- [Zu lesender Auszug]

────────

Dem Terroranschlag in Paris, der darauf folgenden Festnahme von fünf Russen tschetschenischer Abstammung und der Krim-Krise hatte Europa ein nur sehr schwaches Immunsystem entgegenzusetzen. Wir sind der Überlappung und gegenseitigen Verstärkung von mehreren Arten der Bedrohung ausgesetzt – einerseits dem bekannten radikalen Islam und andererseits – dem unbekannten Gesicht des russischen Nationalismus. So kommentiert der frühere bulgarische Botschafter in Russland Ilian Wassilew die dunkle Wolke, die über die geopolitische Landschaft Europas gezogen ist. Im Namen des Forschungszentrums für den Balkan und den Schwarzmeerraum warnten er und der US-Politologe und Sicherheitsexperte Alex Alexiew vor den neuen Bedrohungen für die Sicherheit Europas.
Die Krim-Krise generiert negative Kräfte in Bulgarien. Unsere Behörden sind schwach und haben den destabilisierenden Einflüssen nur wenig entgegenzusetzen, besonders bei vielen Schwachpunkten. Bulgarien plant Reformen, allerdings schnellen angesichts der Krim-Krise die Ausgaben zur Diversifizierung der Gaslieferungen in ungeahnte Höhen. In Europa verstärkt der Krim-Faktor die Bedrohung durch den radikalen Islam.
"Zu den größten Verlusten zählt der Zusammenbruch der Kooperation zwischen den russischen und westlichen Geheimdiensten im Kampf gegen den radikalen Islam", meint Ilian Wassilew. "Sulejman Zalibidow, einer der Rebellenführer des Kaukasus-Emirats, gab im Internet zu verstehen, dass er von nun an den Weisungen des Islamischen Staates folgen werde. Vor nicht allzu langer Zeit war Zalibidow vom russischen Geheimdienst FSB verhaftet worden. Und das tschetschenische Oberhaupt Kadyrow hat öffentlich seine Loyalität gegenüber Moskau bekundet, in dem er erklärte, Russland hätte vom Islamischen Staat nichts zu befürchten. Das ist ein Spiel auf Messers Schneide und Kadyrow hat sich mit Sicherheit übernommen. Sicher ist jedoch, dass die Ressourcen, über die er verfügt und die Verbindungen mit dem Islamischen Staat über die Türkei keinesfalls unterschätzt werden dürfen. Der tschetschenische Faktor ist besonders gefährlich, wenn er sich mit dem Islamischen Staat vereint und gegen Europa richtet. Mir liegen Angaben über 800 Rebellen mit russischen Pässen vor, die für den Islamischen Staat kämpfen."

────────

- [Bereitgestelltes Material]
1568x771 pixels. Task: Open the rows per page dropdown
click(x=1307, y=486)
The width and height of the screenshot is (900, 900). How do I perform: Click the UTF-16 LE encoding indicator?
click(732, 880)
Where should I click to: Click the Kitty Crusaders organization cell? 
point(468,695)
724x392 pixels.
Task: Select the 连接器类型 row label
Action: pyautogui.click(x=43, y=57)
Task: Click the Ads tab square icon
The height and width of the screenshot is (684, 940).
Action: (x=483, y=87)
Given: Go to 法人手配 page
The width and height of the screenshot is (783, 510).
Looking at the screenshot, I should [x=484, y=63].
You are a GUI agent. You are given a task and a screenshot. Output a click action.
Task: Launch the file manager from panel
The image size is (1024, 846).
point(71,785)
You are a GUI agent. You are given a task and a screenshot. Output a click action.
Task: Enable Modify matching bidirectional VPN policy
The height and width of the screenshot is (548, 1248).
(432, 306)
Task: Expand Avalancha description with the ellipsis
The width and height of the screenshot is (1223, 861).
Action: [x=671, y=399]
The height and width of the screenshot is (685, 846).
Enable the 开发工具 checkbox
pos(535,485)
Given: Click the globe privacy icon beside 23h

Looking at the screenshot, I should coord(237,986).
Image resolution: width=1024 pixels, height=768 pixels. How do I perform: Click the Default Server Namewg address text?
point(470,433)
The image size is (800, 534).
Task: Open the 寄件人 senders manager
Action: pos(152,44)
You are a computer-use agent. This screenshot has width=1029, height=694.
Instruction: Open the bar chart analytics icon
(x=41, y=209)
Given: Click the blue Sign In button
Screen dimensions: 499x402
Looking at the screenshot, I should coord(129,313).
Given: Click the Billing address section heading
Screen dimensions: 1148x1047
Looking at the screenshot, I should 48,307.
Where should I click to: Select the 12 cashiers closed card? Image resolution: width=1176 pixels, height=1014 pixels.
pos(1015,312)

────────

- [Zu erledigen] Setzen Sie bitte den Text über die neuen Bedrohungen für die Sicherheit Europas nach seinem letzten Satz fort.

- [Antwort unten]
Aus diesen Äußerungen von Wassilew folgt, dass die Terrorzellen, die die extremistisch orientierten Rebellenführer aus der Kaukasus-Region bedient haben, offensichtlich an den Islamischen Staat ausgeliehen werden.
Nach dem Terroranschlag in Paris habe wir uns einzureden versucht, dass diese Tragödie ein Einzelfall ist. Nach Ansicht von Alex Alexiew gäbe es jedoch eine weitere Realität, die von den Medien ignoriert wurde. "Eine unangenehme Tatsache ist, dass die Schweigeminute in Gedenken an die ermordeten Karikaturisten in Frankreich von muslimischen Schülern in rund 1.000 Schulen sabotiert wurde."
Es ist ein sorgsam gehütetes öffentliches Geheimnis, dass sich die Muslime in Europa seit mehreren Jahrzehnten radikalisieren und sich ihre soziale Ausgrenzung von den europäischen Gesellschaften verstärkt. Dabei gibt es in mehreren europäischen Staaten "Brennpunkte" oder Gebiete, in denen Parallelgesellschaften existieren, die nicht lokales Recht sondern die Scharia - das religiöse Gesetz des Islam für bindend halten. Und namentlich die Scharia liegt dem radikalen Islam zugrunde. Und nicht zuletzt bedienen sich die Linksparteien in Europa der Muslime für ihre politischen Ziele, was wiederum zur Gründung von islamischen Parteien führt.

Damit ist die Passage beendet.